C'est donc par rapport à eux-mêmes et en vue de leur intérêt personnel qu'ils font la loi et qu'ils décident de l'éloge et du blâme.

Pour effrayer les plus forts, les plus capables de l'emporter sur eux, et pour les empêcher de l'emporter en effet, ils racontent que toute supériorité est laide et injuste, et que l'injustice consiste essentiellement à vouloir s'élever au-dessus des autres : quant à eux, il leur suffit, j'imagine, d'être au niveau des autres, sans les valoir. Voilà pourquoi la loi déclare injuste et laide toute tentative pour dépasser le niveau commun, et c'est cela qu'on appelle l'injustice.

Mais la nature elle-même, selon moi, nous prouve qu'en bonne justice celui qui vaut plus doit l'emporter sur celui qui vaut moins, le capable sur l'incapable.

Elle nous montre partout, chez les animaux et chez l'homme, dans les cités et les familles, qu'il en est bien ainsi, que la marque du juste, c'est la domination du puissant sur le faible et sa supériorité admise.

De quel droit, en effet, Xerxès vint-il porter la guerre dans la Grèce, ou son père chez les Scythes?...

Mais tous ces gens-là agissent, à mon avis, selon la vraie nature du droit et, par Zeus, selon la loi de la nature, bien que ce soit peut-être contraire à celle que nous établissons, nous, et selon laquelle nous façonnons les meilleurs et les plus vigoureux d'entre nous, les prenant en bas âge, comme des lionceaux, pour les asservir à force d'incantations et de mômeries.

" PLATON QUESTIONNEMENT INDICATIF • Que signifie « en effet » dans « pour les empêcher de l'emporter en effet » ? • Importance dans le raisonnement de la notation : « sans les valoir.

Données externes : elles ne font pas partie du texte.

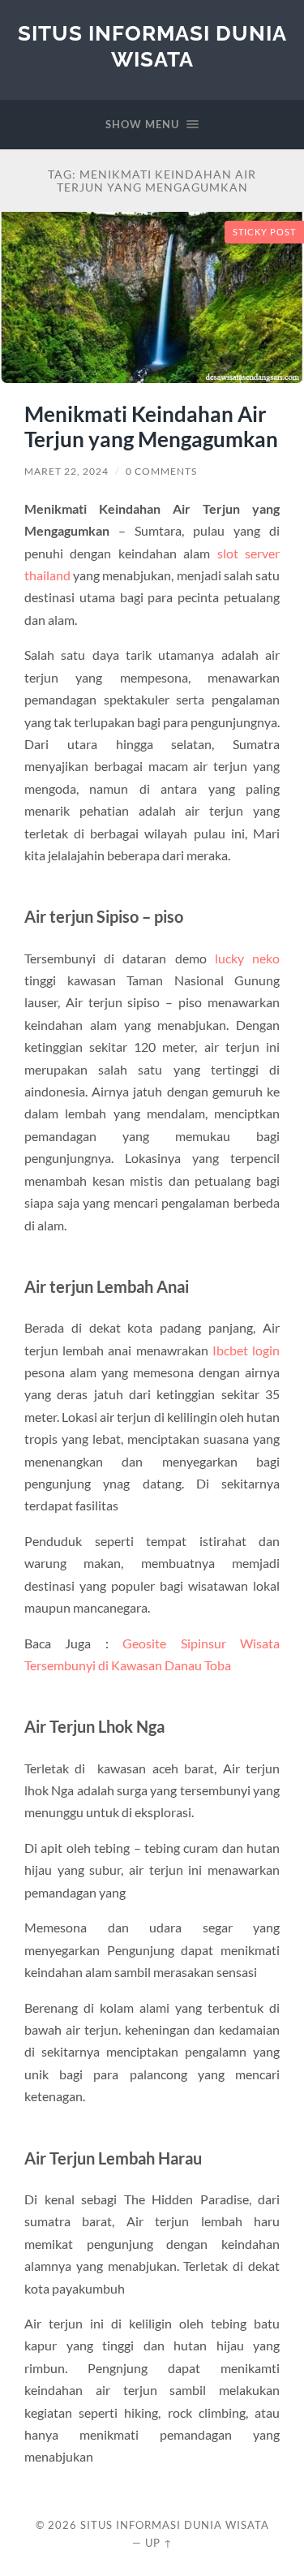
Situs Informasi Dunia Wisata (152, 45)
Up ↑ (159, 2542)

»? • Le donc de : « C'est donc par rapport à eux-mêmes et en vue de leur intérêt personnel qu'ils...

» est-il justifié ? • La loi est-elle jugée intrinsèquement contre nature ? Toute loi ou la loi de qui ? • « La nature » prouve-t-elle quelque chose ? • Qu'est-ce qui est en jeu dans ce texte ? • Que pensez-vous de la thèse développée et de l'argumentation qui s'efforce de la justifier ? Introduction Ce texte est centré autour de l'opposition de la nature (triomphe de la force et de la violence considérées comme bénéfiques) et de la loi, conçue comme une inversion des valeurs naturelles et un produit du ressentiment des faibles contre les forts.

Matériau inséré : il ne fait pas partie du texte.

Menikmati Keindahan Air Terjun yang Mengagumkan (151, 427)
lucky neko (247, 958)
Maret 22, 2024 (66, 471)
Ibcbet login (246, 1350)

La loi, oeuvre des faibles contre les forts, est en opposition avec la nature qui exige le triomphe des puissants. Ces lignes posent le problème du fondement du droit : peut-on, avec Calliclès, fonder le droit sur la force ? On peut diviser en deux parties ce texte.

La première partie (« La loi...

qu'on appelle l'injustice ») est toute entière organisée autour du thème de la loi, création des faibles dirigée contre les forts, produit de la vengeance des moutons contre les lions.

La seconde partie (« Mais la nature...

mômeries ») donne à voir le thème de la nature, triomphe des forts et des puissants, seul fondement du droit.

Cette seconde partie se subdivise en quatre sous-parties.

La première (« Mais la nature...

supériorité admise ») est théorique et développe l'idée que la vraie justice est celle de la nature.

La seconde (« De quel droit...

Scythes ») apporte un certain nombre d'exemples pour confirmer la thèse précédente, celle du droit du plus fort.

La troisième sous-partie (« Mais tous ces gens là...

loi de la nature ») dégage la signification des exemples précédents.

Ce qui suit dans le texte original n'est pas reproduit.